- Druk de rechterkant van de knop in om te vergrendelen en de linkerkant om te ontgrendelen.
Lampje in vergrendelingsknop
Wanneer het lampje in de knop voor centrale vergrendeling op het bestuurdersportier brandt, zijn alle portieren vergrendeld.
Met een knop voor centrale vergrendeling alleen op het bestuurdersportier, bij de overige portieren ontbreekt een dergelijke knop:
- Een brandend lampje houdt in dat alle portieren vergrendeld zijn.
Met een knop voor centrale vergrendeling op beide voorportieren en op elk van beide achterportieren een knop voor elektrische vergrendeling:
- Een brandend lampje houdt in dat alleen het desbetreffende portier vergrendeld is. Wanneer de lampjes in alle knoppen branden, zijn alle portieren vergrendeld.
Ontgrendelen
Een portier kan op twee manieren van de binnenkant worden ontgrendeld:
- Bij het indrukken van de knop voor centrale vergrendeling .
Bij lang indrukken worden ook alle zijruiten* tegelijkertijd geopend (zie ook de paragraaf Doorluchtfunctie).
- Trek aan de openingshandgreep en open het portier – het portier wordt in een keer ontgrendeld en geopend.
Vergrendelen
- Beide voorportieren moeten gesloten zijn om ze centraal te kunnen vergrendelen. Druk op de knop voor centrale vergrendeling – alle portieren worden vergrendeld. Als een van de achterportieren nog open is, wordt deze vergrendeld als het portier wordt gesloten.

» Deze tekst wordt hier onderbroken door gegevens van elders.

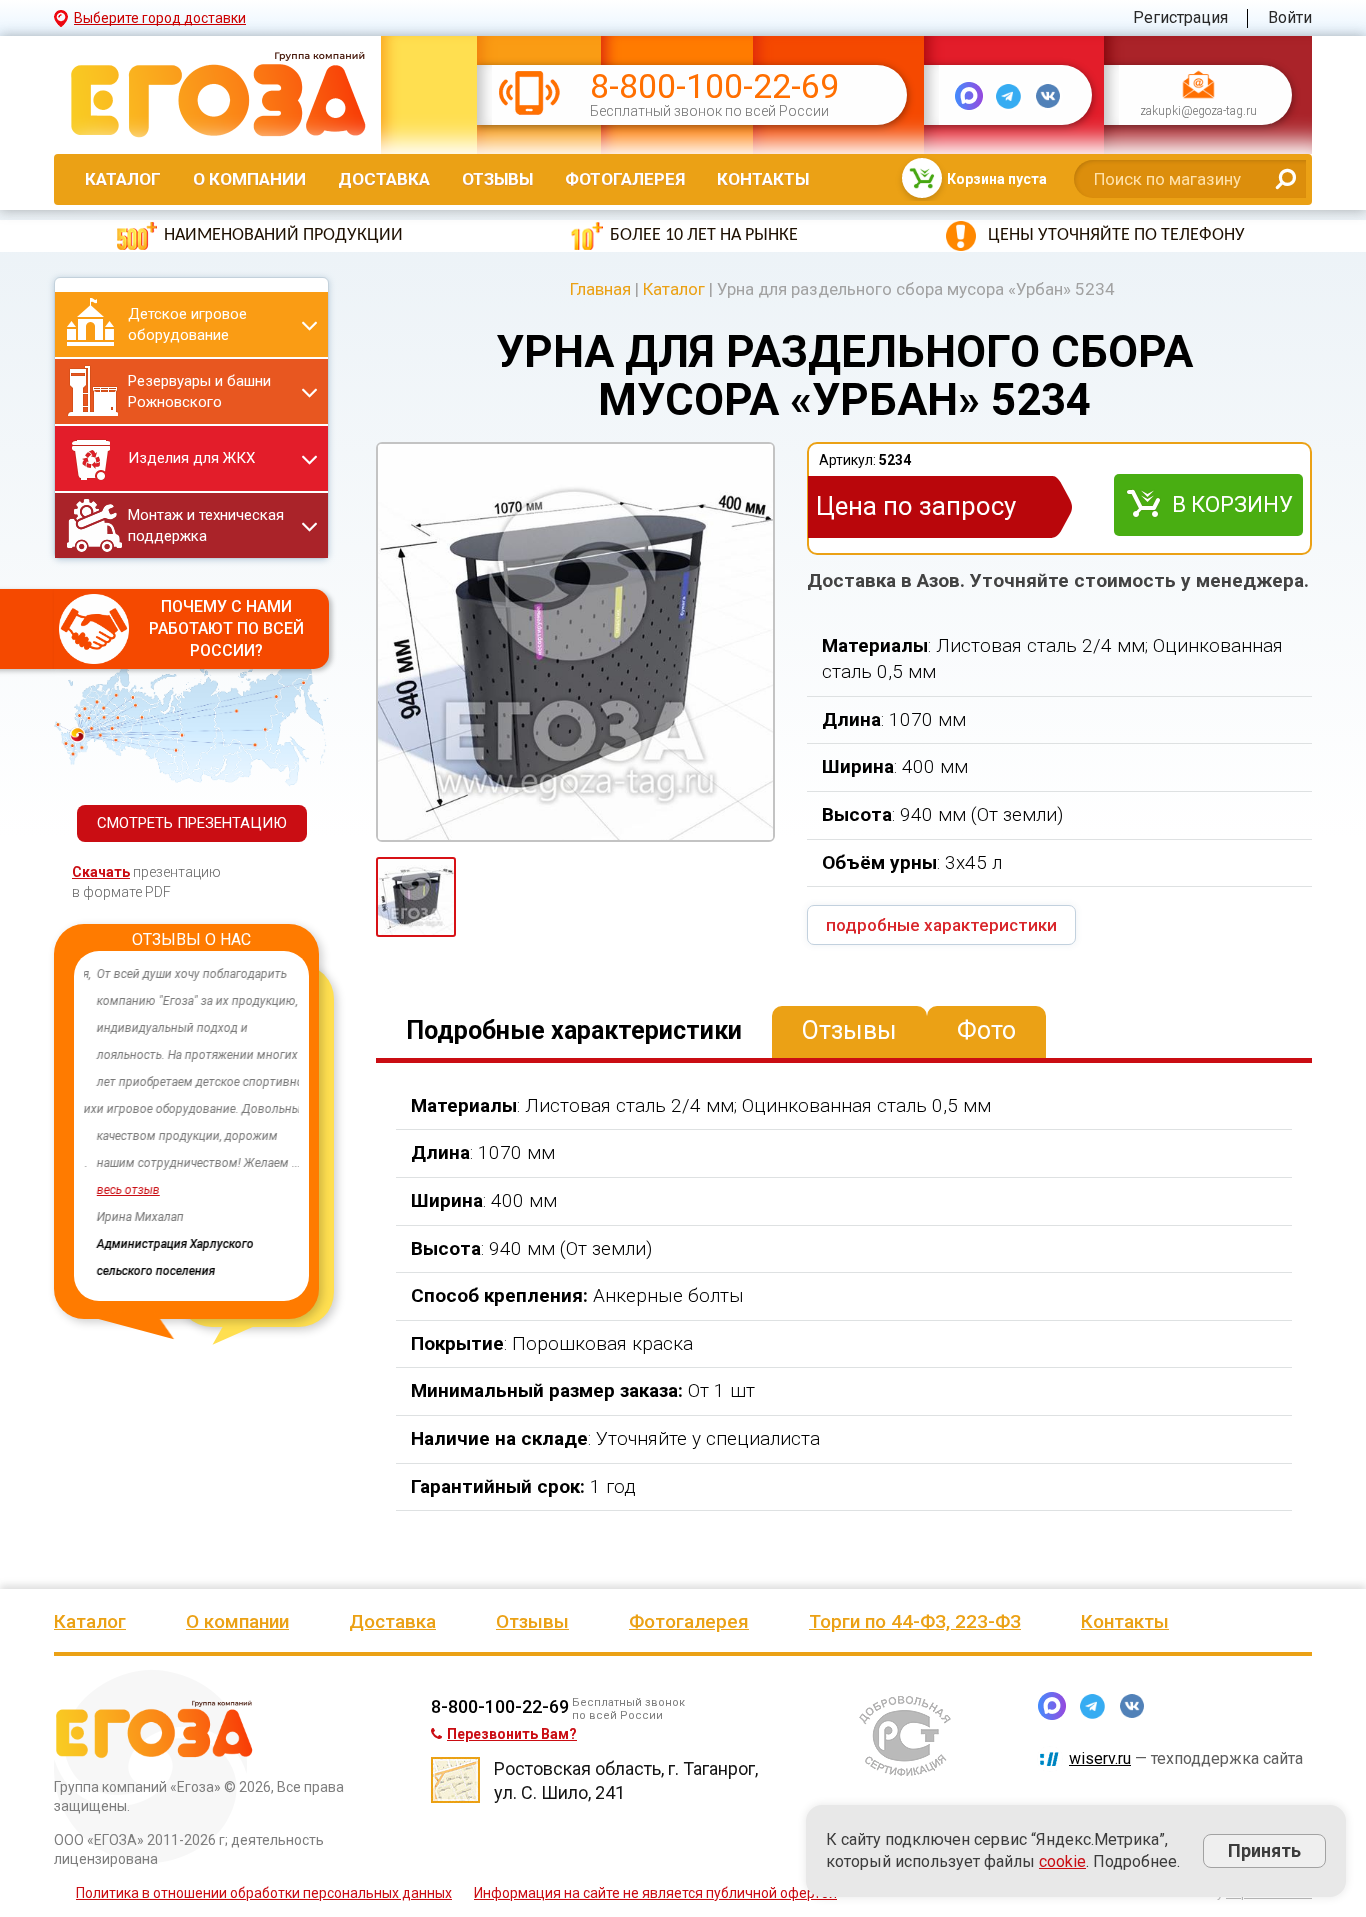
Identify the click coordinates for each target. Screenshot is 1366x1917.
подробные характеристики (941, 925)
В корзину (1232, 504)
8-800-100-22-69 (714, 86)
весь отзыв (115, 1190)
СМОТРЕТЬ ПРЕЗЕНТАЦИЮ (192, 823)
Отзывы (497, 179)
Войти (1290, 17)
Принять (1264, 1850)
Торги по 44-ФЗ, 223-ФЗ (915, 1621)
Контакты (763, 179)
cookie (1062, 1861)
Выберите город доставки (160, 18)
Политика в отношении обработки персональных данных (264, 1893)
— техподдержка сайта (1186, 1758)
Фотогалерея (625, 179)
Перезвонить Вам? (512, 1734)
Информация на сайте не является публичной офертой (655, 1893)
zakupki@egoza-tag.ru (1198, 112)
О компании (249, 179)
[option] (191, 1123)
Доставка (384, 179)
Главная (600, 289)
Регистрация (1180, 17)
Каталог (123, 179)
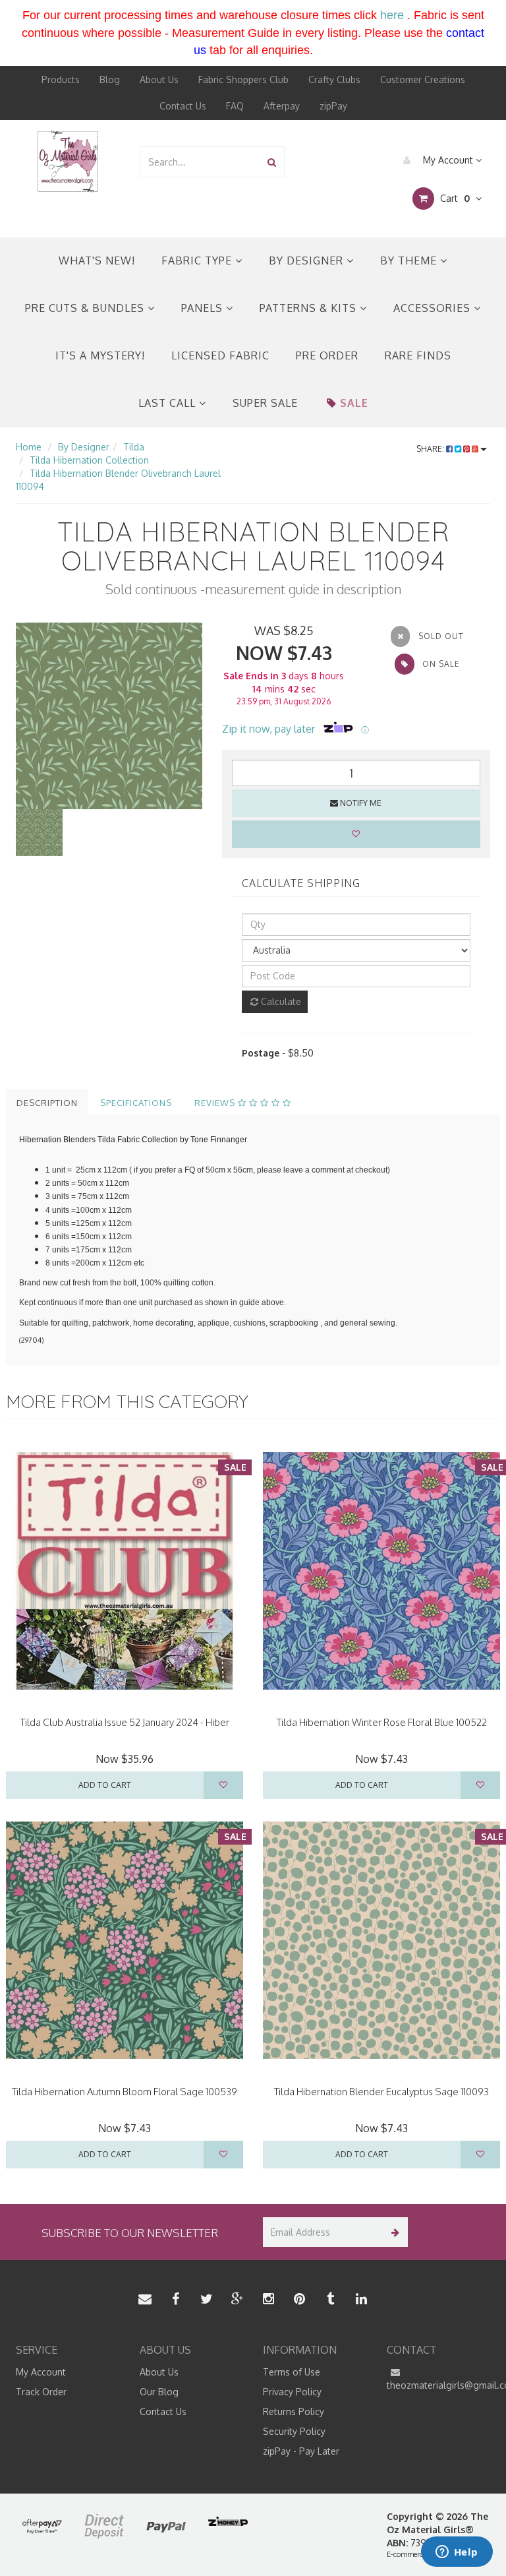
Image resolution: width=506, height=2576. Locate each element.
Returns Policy (293, 2411)
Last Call (168, 403)
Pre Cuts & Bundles (86, 308)
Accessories (433, 308)
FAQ (235, 105)
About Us (159, 79)
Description (47, 1102)
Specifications (136, 1102)
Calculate (279, 1001)
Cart (453, 198)
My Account (448, 160)
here (392, 15)
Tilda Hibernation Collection (89, 460)
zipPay (333, 105)
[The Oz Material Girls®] (68, 160)
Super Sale (265, 403)
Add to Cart (104, 1785)
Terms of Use (291, 2371)
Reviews (216, 1102)
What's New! (97, 260)
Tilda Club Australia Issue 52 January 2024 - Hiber (124, 1722)
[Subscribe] (393, 2232)
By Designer (308, 260)
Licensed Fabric (220, 355)
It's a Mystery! (100, 355)
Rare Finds (418, 355)
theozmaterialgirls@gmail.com (439, 2385)
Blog (109, 79)
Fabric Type (198, 260)
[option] (109, 716)
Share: (431, 449)
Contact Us (182, 105)
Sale (354, 403)
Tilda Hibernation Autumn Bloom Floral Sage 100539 (124, 2091)
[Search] (272, 162)
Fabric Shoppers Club (243, 79)
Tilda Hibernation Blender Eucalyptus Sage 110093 (381, 2091)
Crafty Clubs (334, 79)
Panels (203, 308)
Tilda (133, 446)
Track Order (41, 2391)
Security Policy (294, 2431)
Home (29, 446)
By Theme (410, 260)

Bij lang indrukken worden ook alle zijruiten tegelijkertijd gesloten (zie ook de paragraaf Doorluchtfunctie).
Automatische vergrendeling
Bij het wegrijden worden de portieren en de achterklep automatisch vergrendeld.
U kunt het systeem activeren/deactiveren in het menusysteem MY CAR. Voor een beschrijving van het menusysteem, zie MY CAR.